I work on implementing local histograms on images in OpenCL. I was wondering if there is a speed penalty if I start a kernel for each histogram patch (subarray) instead of starting a single kernel that will go through all image pixels, find the current patch and calculate the histogram. From a programming point of view it seems simpler to launch something like 64 kernels each on a particular patch.
As with any claim of acheiving better speed details matter a lot... but I'll provide some general comments:
In general, start with
1) minimizing memory transfer ovehead.
2) exploiting embarrassingly parallel regions of code.
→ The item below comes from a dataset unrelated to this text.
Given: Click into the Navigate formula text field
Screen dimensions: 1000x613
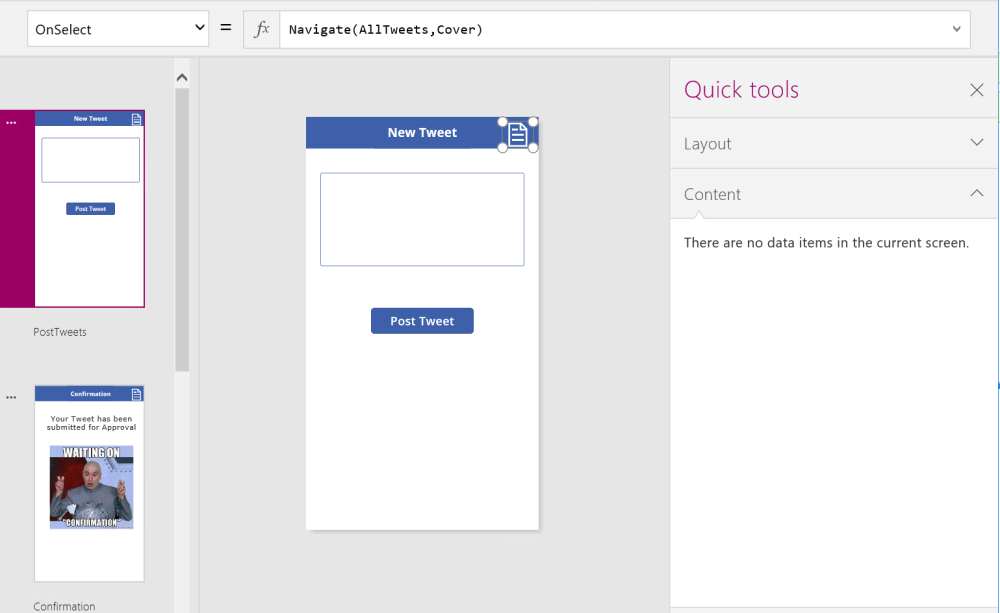Looking at the screenshot, I should point(610,30).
a single kernel that will go through through all image pixels
A single kernel work-item for all or many elements of a problem domain looks like #2 is not happening... and potentially you could be performing redundant compute and memory access (#1 not happening)
For a problem like this, I recommend evaluating a hierarchical solution. I.E. spawn a kernel workitem for each local histogram, then sum the local historgrams to get a final histogram. With this solution, performance is highly dependent on the number of pixels read to generate each local histogram.
Consider atomic builtin functions when necessary:
Consider trying subgroups:
Lastly, consider using Intel VTune Amplifier XE to perform GPU hotspots analysis on Intel systems. The basic hotspot analysis will give you feedback as to whether or not you're getting reasonable utility from the Intel Processor Graphics target. The summary page provides recommendations on the types of bottlenecks experienced by your application (if any).
All that being said... again, performance depends on many details... if developers can perform basic analysis of opposing schemes, this is best.